_Exercise material_:

--------------------------------------------------

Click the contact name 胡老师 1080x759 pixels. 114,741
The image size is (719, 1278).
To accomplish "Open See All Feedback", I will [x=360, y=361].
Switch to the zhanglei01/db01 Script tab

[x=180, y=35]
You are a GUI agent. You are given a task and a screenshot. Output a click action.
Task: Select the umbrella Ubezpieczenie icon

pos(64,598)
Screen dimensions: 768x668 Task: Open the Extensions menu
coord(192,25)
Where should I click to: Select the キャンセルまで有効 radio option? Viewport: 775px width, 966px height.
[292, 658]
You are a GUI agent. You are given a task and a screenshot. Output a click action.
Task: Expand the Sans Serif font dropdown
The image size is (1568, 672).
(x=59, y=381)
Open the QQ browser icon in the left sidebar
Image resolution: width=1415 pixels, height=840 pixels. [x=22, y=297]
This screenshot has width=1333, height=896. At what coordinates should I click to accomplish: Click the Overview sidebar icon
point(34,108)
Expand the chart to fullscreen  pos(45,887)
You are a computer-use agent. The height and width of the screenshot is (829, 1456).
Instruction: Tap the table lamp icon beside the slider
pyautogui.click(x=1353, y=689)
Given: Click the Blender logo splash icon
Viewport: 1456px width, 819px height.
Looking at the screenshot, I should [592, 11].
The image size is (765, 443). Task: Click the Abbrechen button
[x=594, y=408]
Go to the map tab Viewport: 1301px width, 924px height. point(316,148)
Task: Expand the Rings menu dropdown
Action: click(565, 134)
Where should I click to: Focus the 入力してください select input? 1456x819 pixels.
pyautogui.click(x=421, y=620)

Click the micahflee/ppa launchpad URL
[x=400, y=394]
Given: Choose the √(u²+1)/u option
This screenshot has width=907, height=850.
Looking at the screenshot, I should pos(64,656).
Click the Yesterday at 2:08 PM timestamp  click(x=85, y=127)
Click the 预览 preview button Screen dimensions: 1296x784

--------------------------------------------------

_Directive_:
Print the data above exactly as it appears, line for line.

_Expected output_:
Click the contact name 胡老师 1080x759 pixels. 114,741
The image size is (719, 1278).
To accomplish "Open See All Feedback", I will [x=360, y=361].
Switch to the zhanglei01/db01 Script tab

[x=180, y=35]
You are a GUI agent. You are given a task and a screenshot. Output a click action.
Task: Select the umbrella Ubezpieczenie icon

pos(64,598)
Screen dimensions: 768x668 Task: Open the Extensions menu
coord(192,25)
Where should I click to: Select the キャンセルまで有効 radio option? Viewport: 775px width, 966px height.
[292, 658]
You are a GUI agent. You are given a task and a screenshot. Output a click action.
Task: Expand the Sans Serif font dropdown
The image size is (1568, 672).
(x=59, y=381)
Open the QQ browser icon in the left sidebar
Image resolution: width=1415 pixels, height=840 pixels. [x=22, y=297]
This screenshot has width=1333, height=896. At what coordinates should I click to accomplish: Click the Overview sidebar icon
point(34,108)
Expand the chart to fullscreen  pos(45,887)
You are a computer-use agent. The height and width of the screenshot is (829, 1456).
Instruction: Tap the table lamp icon beside the slider
pyautogui.click(x=1353, y=689)
Given: Click the Blender logo splash icon
Viewport: 1456px width, 819px height.
Looking at the screenshot, I should [592, 11].
The image size is (765, 443). Task: Click the Abbrechen button
[x=594, y=408]
Go to the map tab Viewport: 1301px width, 924px height. point(316,148)
Task: Expand the Rings menu dropdown
Action: click(565, 134)
Where should I click to: Focus the 入力してください select input? 1456x819 pixels.
pyautogui.click(x=421, y=620)

Click the micahflee/ppa launchpad URL
[x=400, y=394]
Given: Choose the √(u²+1)/u option
This screenshot has width=907, height=850.
Looking at the screenshot, I should pos(64,656).
Click the Yesterday at 2:08 PM timestamp  click(x=85, y=127)
Click the 预览 preview button Screen dimensions: 1296x784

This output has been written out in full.